__Action item__
The records that follow need to be output exactly as they are.
━━━━━ Provided data
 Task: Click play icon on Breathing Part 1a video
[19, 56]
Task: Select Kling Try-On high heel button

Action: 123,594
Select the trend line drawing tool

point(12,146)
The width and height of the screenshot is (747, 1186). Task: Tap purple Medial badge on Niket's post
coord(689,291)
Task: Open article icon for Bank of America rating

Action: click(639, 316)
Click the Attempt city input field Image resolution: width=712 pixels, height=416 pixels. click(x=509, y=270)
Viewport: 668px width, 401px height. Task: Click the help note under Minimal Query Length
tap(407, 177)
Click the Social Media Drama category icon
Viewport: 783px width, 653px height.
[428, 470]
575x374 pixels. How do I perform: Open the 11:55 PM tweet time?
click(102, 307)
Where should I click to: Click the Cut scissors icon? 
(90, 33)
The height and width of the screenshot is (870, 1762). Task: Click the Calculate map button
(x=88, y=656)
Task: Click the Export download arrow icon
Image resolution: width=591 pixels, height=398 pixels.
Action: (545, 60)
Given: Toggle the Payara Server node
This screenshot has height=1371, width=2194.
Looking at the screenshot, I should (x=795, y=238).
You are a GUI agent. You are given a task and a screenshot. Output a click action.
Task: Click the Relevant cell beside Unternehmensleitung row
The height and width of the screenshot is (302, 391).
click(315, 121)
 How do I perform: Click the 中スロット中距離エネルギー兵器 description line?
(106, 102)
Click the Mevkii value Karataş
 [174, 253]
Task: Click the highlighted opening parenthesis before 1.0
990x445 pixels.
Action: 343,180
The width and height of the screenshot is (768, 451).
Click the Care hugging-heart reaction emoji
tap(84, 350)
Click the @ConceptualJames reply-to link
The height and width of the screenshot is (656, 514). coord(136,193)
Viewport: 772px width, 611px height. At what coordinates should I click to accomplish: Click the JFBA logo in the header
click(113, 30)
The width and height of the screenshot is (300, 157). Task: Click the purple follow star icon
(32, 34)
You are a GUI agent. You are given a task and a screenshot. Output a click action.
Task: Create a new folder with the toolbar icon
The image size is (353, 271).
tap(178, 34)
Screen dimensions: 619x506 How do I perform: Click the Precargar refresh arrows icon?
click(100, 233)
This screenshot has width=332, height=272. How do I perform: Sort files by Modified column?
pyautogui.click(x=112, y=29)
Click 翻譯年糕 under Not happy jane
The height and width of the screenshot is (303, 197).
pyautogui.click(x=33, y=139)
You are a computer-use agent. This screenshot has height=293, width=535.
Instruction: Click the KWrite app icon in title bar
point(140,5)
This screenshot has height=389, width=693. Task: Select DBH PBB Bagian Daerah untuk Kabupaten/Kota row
━━━━━━━━━━
__Final answer__
 Task: Click play icon on Breathing Part 1a video
[19, 56]
Task: Select Kling Try-On high heel button

Action: 123,594
Select the trend line drawing tool

point(12,146)
The width and height of the screenshot is (747, 1186). Task: Tap purple Medial badge on Niket's post
coord(689,291)
Task: Open article icon for Bank of America rating

Action: click(639, 316)
Click the Attempt city input field Image resolution: width=712 pixels, height=416 pixels. click(x=509, y=270)
Viewport: 668px width, 401px height. Task: Click the help note under Minimal Query Length
tap(407, 177)
Click the Social Media Drama category icon
Viewport: 783px width, 653px height.
[428, 470]
575x374 pixels. How do I perform: Open the 11:55 PM tweet time?
click(102, 307)
Where should I click to: Click the Cut scissors icon? 
(90, 33)
The height and width of the screenshot is (870, 1762). Task: Click the Calculate map button
(x=88, y=656)
Task: Click the Export download arrow icon
Image resolution: width=591 pixels, height=398 pixels.
Action: (545, 60)
Given: Toggle the Payara Server node
This screenshot has height=1371, width=2194.
Looking at the screenshot, I should (x=795, y=238).
You are a GUI agent. You are given a task and a screenshot. Output a click action.
Task: Click the Relevant cell beside Unternehmensleitung row
The height and width of the screenshot is (302, 391).
click(315, 121)
 How do I perform: Click the 中スロット中距離エネルギー兵器 description line?
(106, 102)
Click the Mevkii value Karataş
 [174, 253]
Task: Click the highlighted opening parenthesis before 1.0
990x445 pixels.
Action: 343,180
The width and height of the screenshot is (768, 451).
Click the Care hugging-heart reaction emoji
tap(84, 350)
Click the @ConceptualJames reply-to link
The height and width of the screenshot is (656, 514). coord(136,193)
Viewport: 772px width, 611px height. At what coordinates should I click to accomplish: Click the JFBA logo in the header
click(113, 30)
The width and height of the screenshot is (300, 157). Task: Click the purple follow star icon
(32, 34)
You are a GUI agent. You are given a task and a screenshot. Output a click action.
Task: Create a new folder with the toolbar icon
The image size is (353, 271).
tap(178, 34)
Screen dimensions: 619x506 How do I perform: Click the Precargar refresh arrows icon?
click(100, 233)
This screenshot has width=332, height=272. How do I perform: Sort files by Modified column?
pyautogui.click(x=112, y=29)
Click 翻譯年糕 under Not happy jane
The height and width of the screenshot is (303, 197).
pyautogui.click(x=33, y=139)
You are a computer-use agent. This screenshot has height=293, width=535.
Instruction: Click the KWrite app icon in title bar
point(140,5)
This screenshot has height=389, width=693. Task: Select DBH PBB Bagian Daerah untuk Kabupaten/Kota row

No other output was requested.